Benford’s Law says that in a large set of numbers that are spread uniformly over several orders of magnitude, numbers that start with a 1 or a 2 should be more common than numbers that start with an 8 or a 9. In fact, Benford’s law gives says that the distribution of leading digits should follow this probability model:
| Leading Digit | 1 | 2 | 3 | 4 | 5 | 6 | 7 | 8 | 9 |
|---|---|---|---|---|---|---|---|---|---|
| Proportion | 0.301 | 0.176 | 0.125 | 0.097 | 0.079 | 0.067 | 0.058 | 0.051 | 0.046 |
The predicted proportions in Benford’s law come from the formula \[P(\text{Leading digit} = k) = \log_{10}(k+1) - \log_{10}(k)\] for each \(k\) from 1 to 9. Here a graph showing the trend.
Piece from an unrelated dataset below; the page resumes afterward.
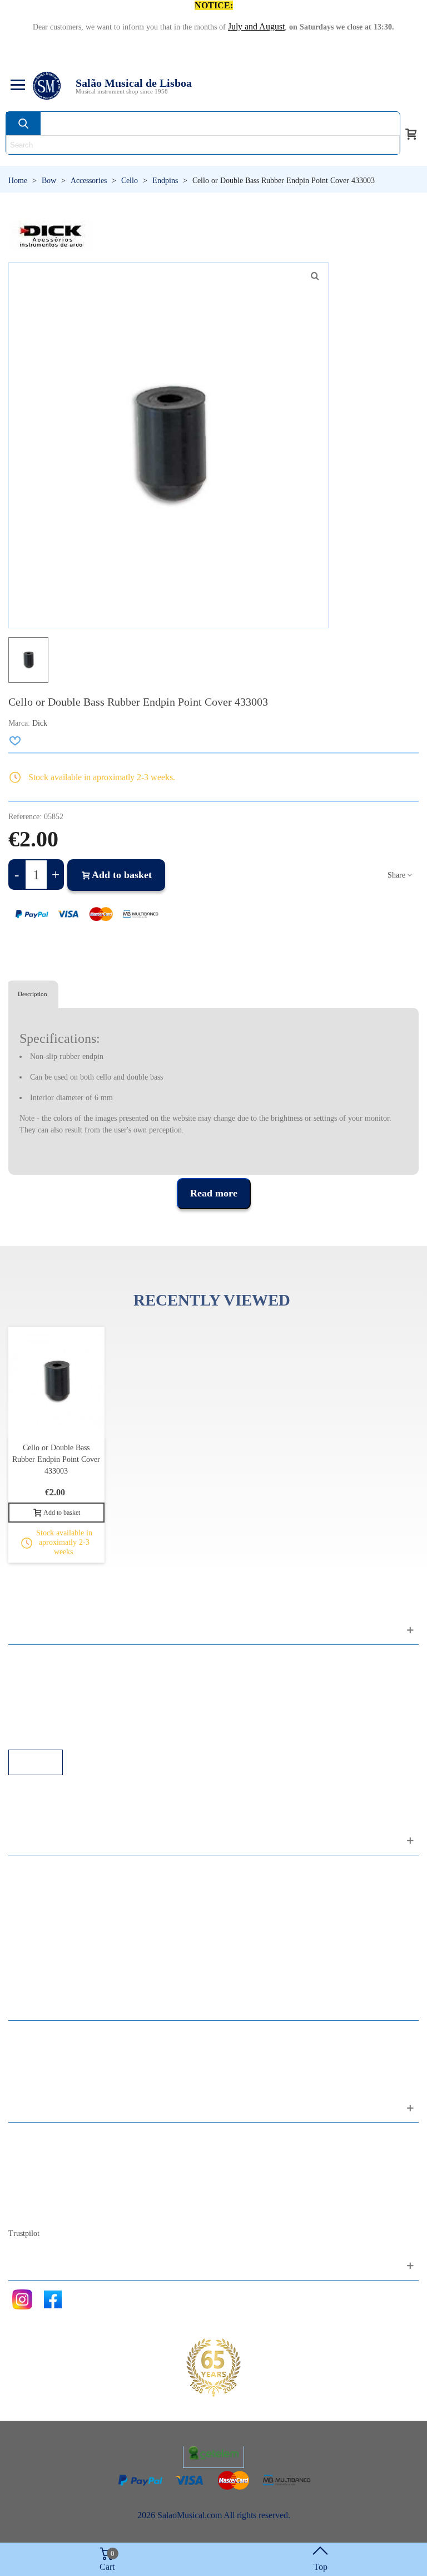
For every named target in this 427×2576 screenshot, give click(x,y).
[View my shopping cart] (410, 133)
p <- log10(2:10) - log10(1:9)
barplot(p, names.arg = 1:9, main="Benford's Law", xlab = "Leading Digit", ylab = "Predicted Proportion")
Below, the data frame df contains data from 2025 with
the populations of all the countries in the world. The
leading.digits variable contains a table with the counts
for each leading digit. Use this data to answer the questions below.
df <- read.csv("https://bclins.github.io/spring26/math222/Examples/WorldPopulations2025.csv")
leading.digits <- table(df$Leading.Digit)
The Chi-Squared Goodness of Fit Test can be used to check if the values of a single categorical variable are significantly different than the predicted proportions from a model. We always test the same two hypotheses:
Test Goodness of Fit. Use R to carry-out a chi-square goodness of fit test. For the test, you should use the following command:
chisq.test(leading.digits, p = log10(2:10) - log10(1:9))
What is the result? Does the p-value mean that world populations do or don’t appear to follow Benford’s law?